President of the Ahmadiyya Muslim Youth Association, Dr. Bilal Rana, spoke exclusively with Beliefnet on how the passing of Muhammad Ali affected the Muslim community, especially the youth. Dr. Rana is the leader of the oldest Muslim youth organization in the United States and works closely with the Muslim youth. Muhammad Ali was a prominent figure in the Muslim community and had a important and special impact on those who looked up to him.
1. What is your first recollection of Muhammad Ali?
"I was a child less than 10 years old in the 1980s and my father, a devout Pakistan immigrant Muslim, was telling me about how he was a champion athlete and a Muslim. At that time, that combination was extremely rare, if not completely non-existent. I had no idea at the time that from that moment until the time that I write this, that the first Muslim athlete to rise to prominence in America, would also be it's greatest."
2. Muslim Americans around the country are deeply mourning the loss of Muhammad Ali. What did he symbolize to your community and for what reasons?
"His discipline and dedication to his sport were no doubt noble qualities, but he'd have been no hero to us if he was just a boxing champion. He was a champion for our reputation and right to be recognized as Americans just like anyone else. And he did it so well. Though he was questioned, judged, perhaps even hated at first, we later came to love and adore him as we begin to understand him."
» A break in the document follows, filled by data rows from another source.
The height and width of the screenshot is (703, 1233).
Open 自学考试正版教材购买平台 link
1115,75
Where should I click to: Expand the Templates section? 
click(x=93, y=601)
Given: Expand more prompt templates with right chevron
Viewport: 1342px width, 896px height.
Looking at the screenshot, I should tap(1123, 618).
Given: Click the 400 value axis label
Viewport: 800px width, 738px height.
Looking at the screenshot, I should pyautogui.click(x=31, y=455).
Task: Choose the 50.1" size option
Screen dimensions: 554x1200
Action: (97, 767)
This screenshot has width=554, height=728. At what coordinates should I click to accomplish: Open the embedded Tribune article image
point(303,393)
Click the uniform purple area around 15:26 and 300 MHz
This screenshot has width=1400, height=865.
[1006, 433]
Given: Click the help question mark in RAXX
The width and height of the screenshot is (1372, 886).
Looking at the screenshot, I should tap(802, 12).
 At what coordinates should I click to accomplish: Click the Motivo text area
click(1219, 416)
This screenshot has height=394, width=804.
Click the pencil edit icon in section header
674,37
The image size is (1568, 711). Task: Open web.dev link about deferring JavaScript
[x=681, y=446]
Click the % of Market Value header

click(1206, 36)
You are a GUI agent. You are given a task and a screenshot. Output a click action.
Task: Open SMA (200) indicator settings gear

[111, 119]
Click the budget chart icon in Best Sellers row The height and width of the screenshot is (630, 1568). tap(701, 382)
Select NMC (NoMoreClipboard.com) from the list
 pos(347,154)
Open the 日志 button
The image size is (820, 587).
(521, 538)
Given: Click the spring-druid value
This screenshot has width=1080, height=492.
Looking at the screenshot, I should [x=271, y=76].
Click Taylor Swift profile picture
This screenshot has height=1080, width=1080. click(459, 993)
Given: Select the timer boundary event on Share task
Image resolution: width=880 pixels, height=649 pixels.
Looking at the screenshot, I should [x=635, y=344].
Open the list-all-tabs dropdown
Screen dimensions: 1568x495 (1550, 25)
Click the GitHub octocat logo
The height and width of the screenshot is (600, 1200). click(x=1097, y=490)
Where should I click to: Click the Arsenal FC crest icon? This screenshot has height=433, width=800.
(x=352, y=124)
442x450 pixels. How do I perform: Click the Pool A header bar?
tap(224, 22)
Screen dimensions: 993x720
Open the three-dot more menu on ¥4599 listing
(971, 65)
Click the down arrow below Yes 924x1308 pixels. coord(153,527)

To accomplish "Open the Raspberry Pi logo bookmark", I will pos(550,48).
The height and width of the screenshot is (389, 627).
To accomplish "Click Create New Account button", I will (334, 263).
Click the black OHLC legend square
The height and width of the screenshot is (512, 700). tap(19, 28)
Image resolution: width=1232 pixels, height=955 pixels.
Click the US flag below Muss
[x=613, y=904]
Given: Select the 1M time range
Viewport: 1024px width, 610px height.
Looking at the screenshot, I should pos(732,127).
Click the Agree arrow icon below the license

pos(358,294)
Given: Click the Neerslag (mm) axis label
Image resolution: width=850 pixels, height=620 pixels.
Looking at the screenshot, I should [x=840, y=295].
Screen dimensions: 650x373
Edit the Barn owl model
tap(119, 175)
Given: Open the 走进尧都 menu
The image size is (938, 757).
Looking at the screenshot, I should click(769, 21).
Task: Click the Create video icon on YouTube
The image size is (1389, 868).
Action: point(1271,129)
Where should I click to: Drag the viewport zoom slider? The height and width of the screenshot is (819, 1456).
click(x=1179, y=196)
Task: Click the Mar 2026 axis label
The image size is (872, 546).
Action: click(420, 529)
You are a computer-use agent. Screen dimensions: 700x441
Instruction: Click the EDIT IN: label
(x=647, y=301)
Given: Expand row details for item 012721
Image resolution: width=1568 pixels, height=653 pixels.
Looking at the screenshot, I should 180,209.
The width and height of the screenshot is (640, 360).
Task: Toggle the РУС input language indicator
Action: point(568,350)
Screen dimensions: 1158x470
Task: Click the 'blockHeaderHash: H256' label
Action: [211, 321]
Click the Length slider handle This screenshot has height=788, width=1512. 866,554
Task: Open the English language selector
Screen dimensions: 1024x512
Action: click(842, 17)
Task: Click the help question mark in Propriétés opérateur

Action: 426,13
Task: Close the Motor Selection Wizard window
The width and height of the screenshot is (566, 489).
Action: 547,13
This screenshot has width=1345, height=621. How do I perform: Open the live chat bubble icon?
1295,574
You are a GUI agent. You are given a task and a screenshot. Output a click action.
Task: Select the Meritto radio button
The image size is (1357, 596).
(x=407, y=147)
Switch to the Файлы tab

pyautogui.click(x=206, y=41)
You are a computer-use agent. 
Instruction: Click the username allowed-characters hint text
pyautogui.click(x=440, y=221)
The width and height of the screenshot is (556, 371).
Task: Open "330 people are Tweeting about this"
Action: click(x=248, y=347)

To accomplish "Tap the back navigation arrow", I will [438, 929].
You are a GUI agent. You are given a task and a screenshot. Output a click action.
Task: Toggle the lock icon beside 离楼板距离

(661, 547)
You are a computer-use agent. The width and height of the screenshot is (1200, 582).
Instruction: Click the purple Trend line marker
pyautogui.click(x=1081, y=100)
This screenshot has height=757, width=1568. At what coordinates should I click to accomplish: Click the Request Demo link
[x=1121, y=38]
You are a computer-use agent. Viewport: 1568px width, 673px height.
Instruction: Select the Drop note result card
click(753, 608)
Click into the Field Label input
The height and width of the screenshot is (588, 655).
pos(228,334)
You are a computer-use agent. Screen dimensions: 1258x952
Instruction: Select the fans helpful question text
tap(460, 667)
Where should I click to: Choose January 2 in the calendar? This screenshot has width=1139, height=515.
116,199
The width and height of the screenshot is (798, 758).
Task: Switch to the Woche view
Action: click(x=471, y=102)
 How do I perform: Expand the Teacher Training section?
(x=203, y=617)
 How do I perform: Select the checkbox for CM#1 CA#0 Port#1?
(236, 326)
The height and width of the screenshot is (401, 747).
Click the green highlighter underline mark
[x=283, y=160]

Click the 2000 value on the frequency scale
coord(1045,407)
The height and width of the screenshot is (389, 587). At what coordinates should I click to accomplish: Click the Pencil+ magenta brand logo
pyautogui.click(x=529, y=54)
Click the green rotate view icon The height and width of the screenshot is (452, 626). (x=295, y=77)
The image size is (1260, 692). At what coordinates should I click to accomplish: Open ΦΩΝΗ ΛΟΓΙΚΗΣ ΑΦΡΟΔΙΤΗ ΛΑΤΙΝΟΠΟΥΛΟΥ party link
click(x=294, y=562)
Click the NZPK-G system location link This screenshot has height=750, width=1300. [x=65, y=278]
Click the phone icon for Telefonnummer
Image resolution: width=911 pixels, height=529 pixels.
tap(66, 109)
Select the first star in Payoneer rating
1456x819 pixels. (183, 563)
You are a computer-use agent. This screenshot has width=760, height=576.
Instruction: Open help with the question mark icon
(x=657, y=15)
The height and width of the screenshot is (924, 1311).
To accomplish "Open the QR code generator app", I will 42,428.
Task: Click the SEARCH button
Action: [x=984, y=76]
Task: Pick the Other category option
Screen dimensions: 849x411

3. How did Muhammad Ali bring attention to the Muslim religion/faith? How influential was he?
"Muhammad Ali was in no way shy or private about his beliefs and his conscience. There have been a handful of successful and devout Muslim athletes since Muhammad Ali in American sports, but none that attracted the publicity and attention of the country. He would speak about Islam on television and radio, and his speech as very captivating and so honest that it was hard to disagree with him. Finally, Muslims had a voice that was fully passionate and fully American at the same time which had been missing for so long."
4. What legacy does he leave behind in the Muslim community?
"He leaves a legacy of faith, professional excellence, bravery, and through his illness a legacy of grace and patience."
5. Can you talk a little more about AMYA and your role? How does the association meet the needs of the young Muslim community?
"The AMYA is the oldest Muslim youth (or young mens) association in the country, pre-dating Ali's birth by a few years with our inception in 1939. We have chapters in 70 metropolitan areas around the country, and have a membership which approaches 5,000 members. Every year we have an annual meeting where we compete with one another in both religious training (speeches, Quranic knowledge, etc) and in sports (basketball, cricket, volleyball, etc.). The goal of our group is to instill the Islamic values of loyalty to our faith, our nation, and our families starting at an early age."
6. How did the young men of AMYA respond when they learned of Muhammad Ali’s passing?
"First of all, we recognize he is only a man. He's a role model in many ways, but we have many role models in our community. Ali however was a national and international figure, beloved by all Muslims of all sects and countries. Our youth immediately took to reminiscing about his life, sharing his memorable quotes with one another, and taking the conversation to social media. We issued a public statement extending condolences to his family and joining the nation in mourning one of our beloved fellow Muslim Americans."
7. How did Muhammad Ali’s influence transcend boxing?
"Two turning points in the life of Muhammad Ali really seem to project his character outside the ring. First, his conversation to the Nation of Islam, a controversial sect at the time, followed by a his later conversation to mainstream Islam. This brought a lot of attention as he began speaking of finding a new faith and took on a new name, leaving behind "Cassius Clay". Secondly, his protest and defiance of the Vietnam War and it's draft which landing him in jail and took away his heavy weight title for 3 of his best years in boxing. Agree with him or not, there's a valuable lesson to learn for all youth in sports and that is that no sport is larger than the life an athlete lives -- his beliefs and principles. If only athletes today would reflect on this."
8. Muhammad Ali was the inspiration for a generation, inspiring so many people to fulfill their potential.How does Muhammad Ali continue to inspire AMYA? Muhammad Ali wrote in his 2004 memoir, The Soul of a Butterfly “I would like to be remembered as a man who won the heavyweight title three times, who was humorous and who treating everyone right. As a man who never looked down on those who looked up to him, and who helped as many people as he could. As a man who stood up for his beliefs no matter what. As a man who tried to unite all humankind through faith and love…” How will you remember Muhammad Ali?
"I will remember him as inspirational personality who had the kind of charisma that would bring people together, and the personal character that charmed so many people and endeared them things once stranger to them whether that related to race, religion or political beliefs."